» **TASK DIRECTIONS**
Reproduce everything in the saved entries from the line containing "You are a computer-use" down to the line containing "click(511, 192)", both lines included, without changing any wording. Leave the pictures out of your answer.

» **Saved entries**
+++
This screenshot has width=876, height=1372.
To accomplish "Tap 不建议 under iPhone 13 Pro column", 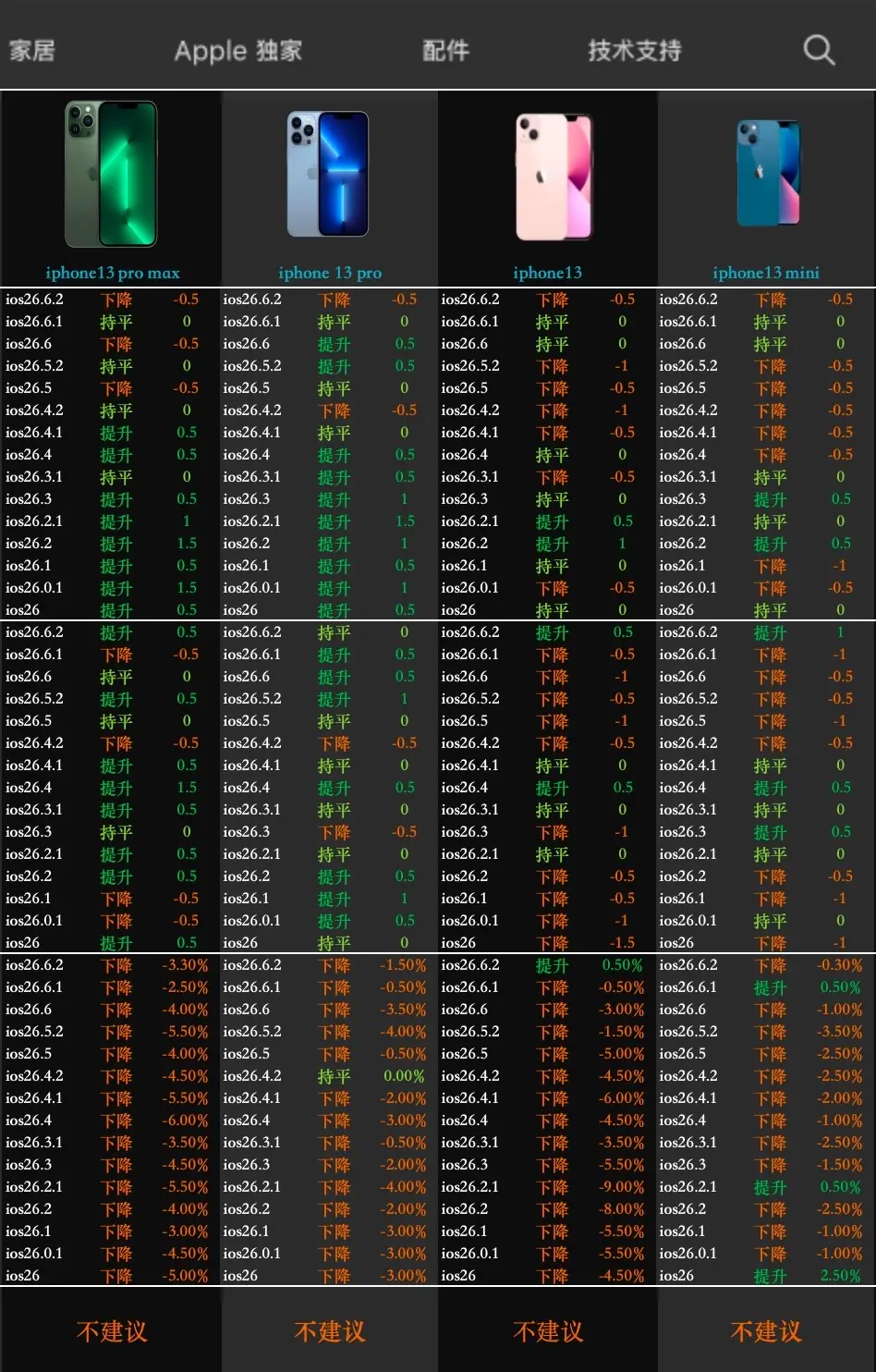I will [330, 1331].
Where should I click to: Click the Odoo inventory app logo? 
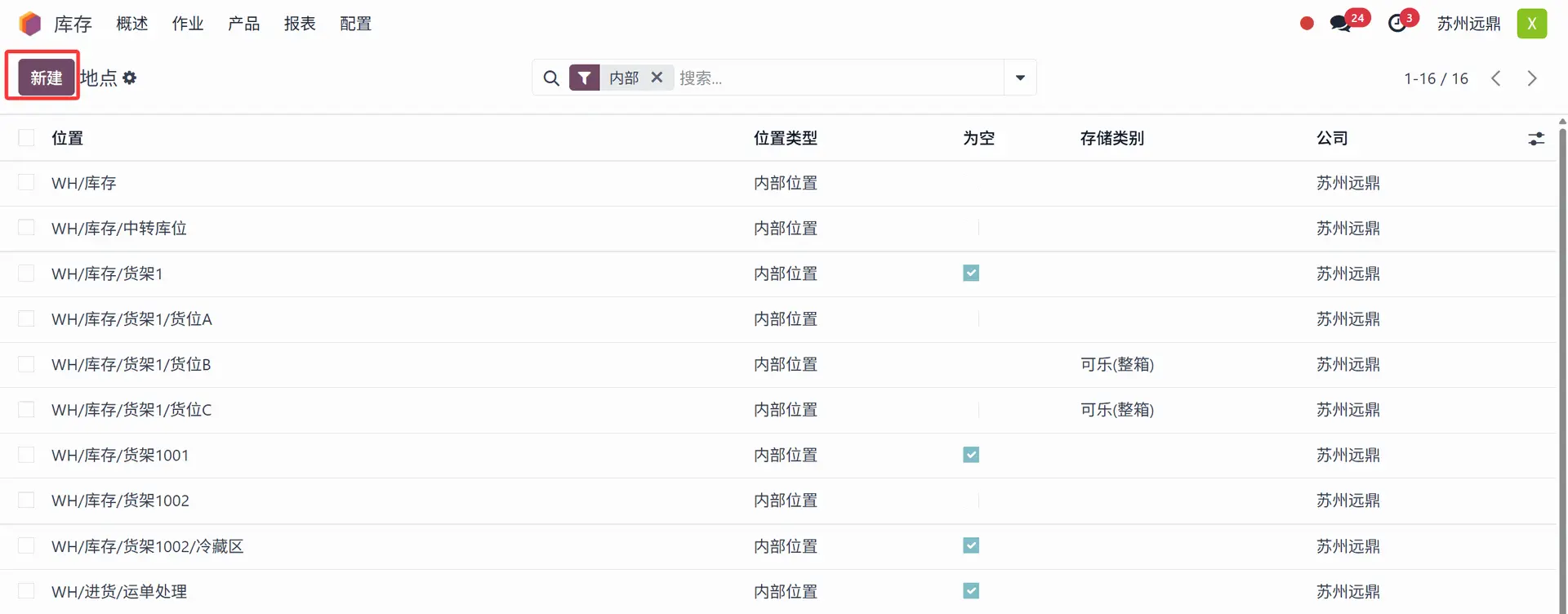coord(30,24)

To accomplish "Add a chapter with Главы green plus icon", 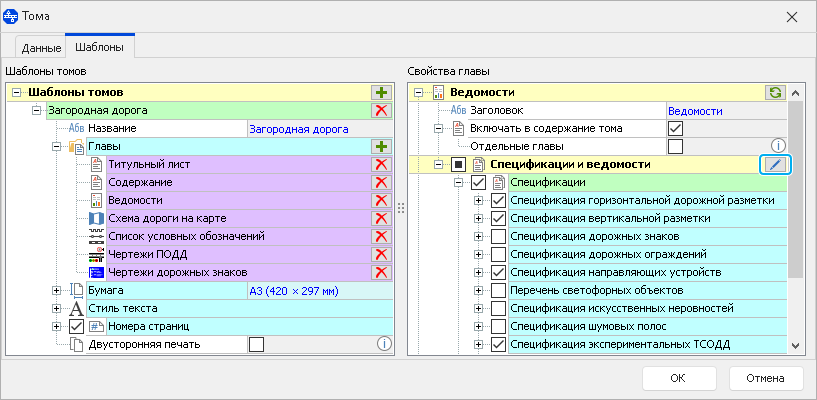I will pyautogui.click(x=381, y=147).
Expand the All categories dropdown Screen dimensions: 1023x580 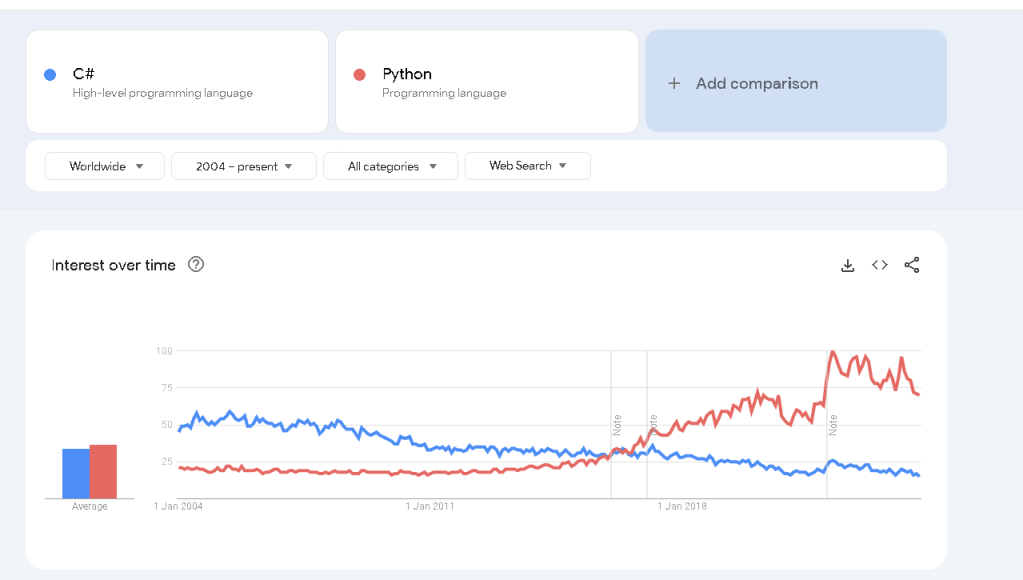tap(390, 166)
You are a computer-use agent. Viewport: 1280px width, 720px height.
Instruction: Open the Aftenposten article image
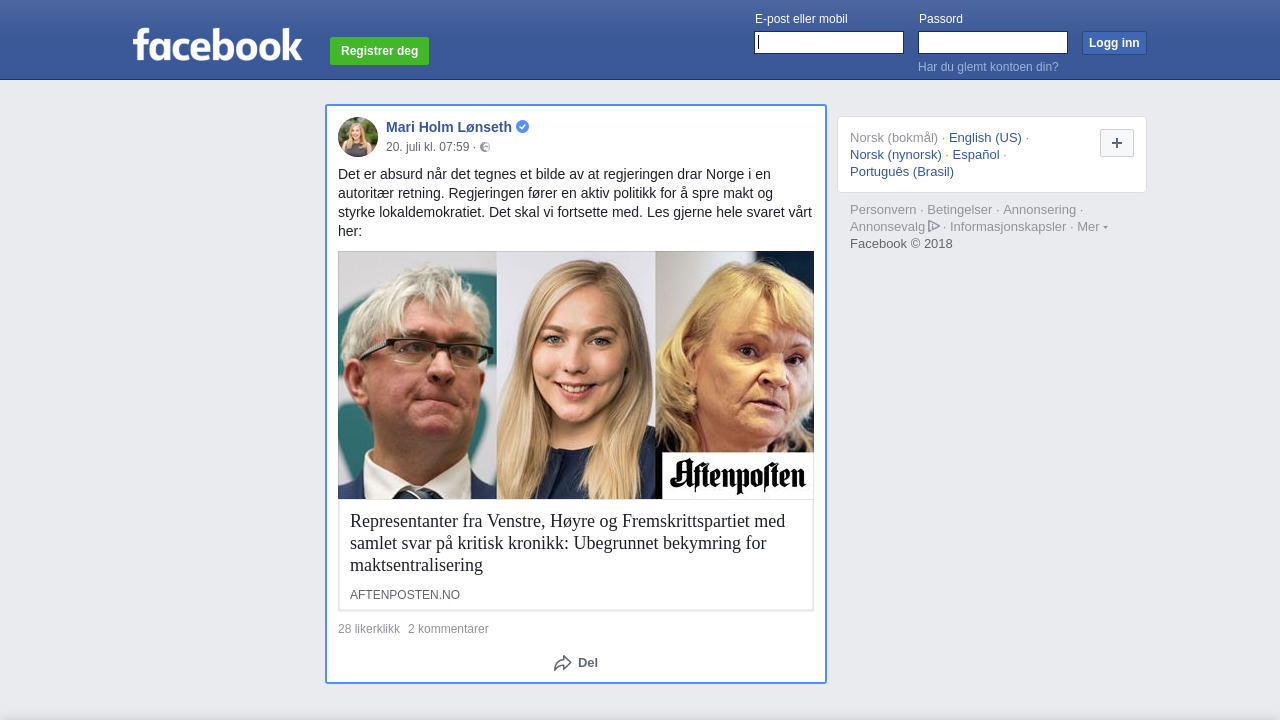coord(575,375)
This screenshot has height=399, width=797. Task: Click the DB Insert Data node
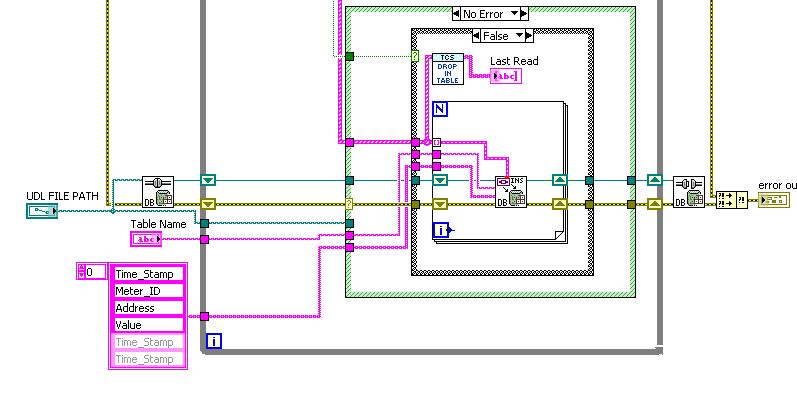click(511, 192)
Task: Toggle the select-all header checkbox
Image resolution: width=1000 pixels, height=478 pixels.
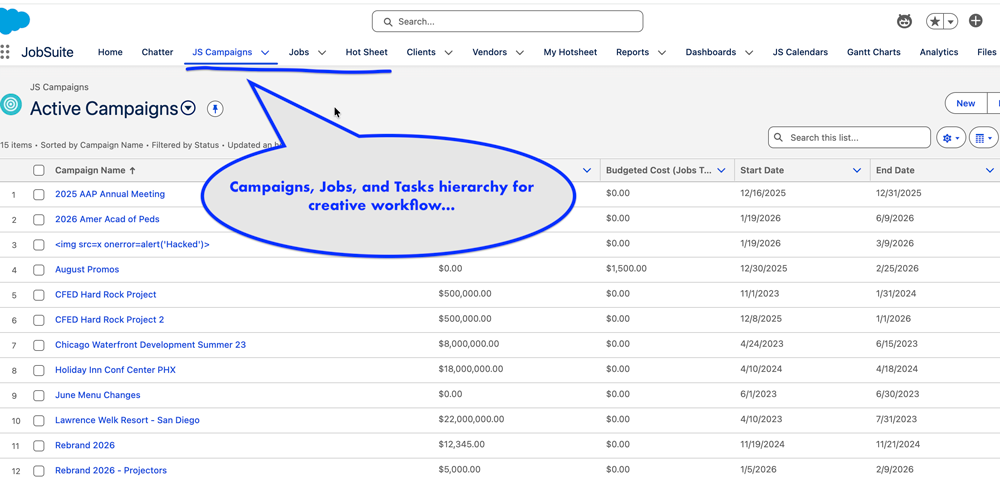Action: point(39,171)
+++
» **RESPONSE FOR THIS EXERCISE**
You are a computer-use agent. Viewport: 1280px width, 720px height.
Instruction: Open the Aftenposten article image
coord(575,375)
This screenshot has height=399, width=797. Task: Click the DB Insert Data node
click(511, 192)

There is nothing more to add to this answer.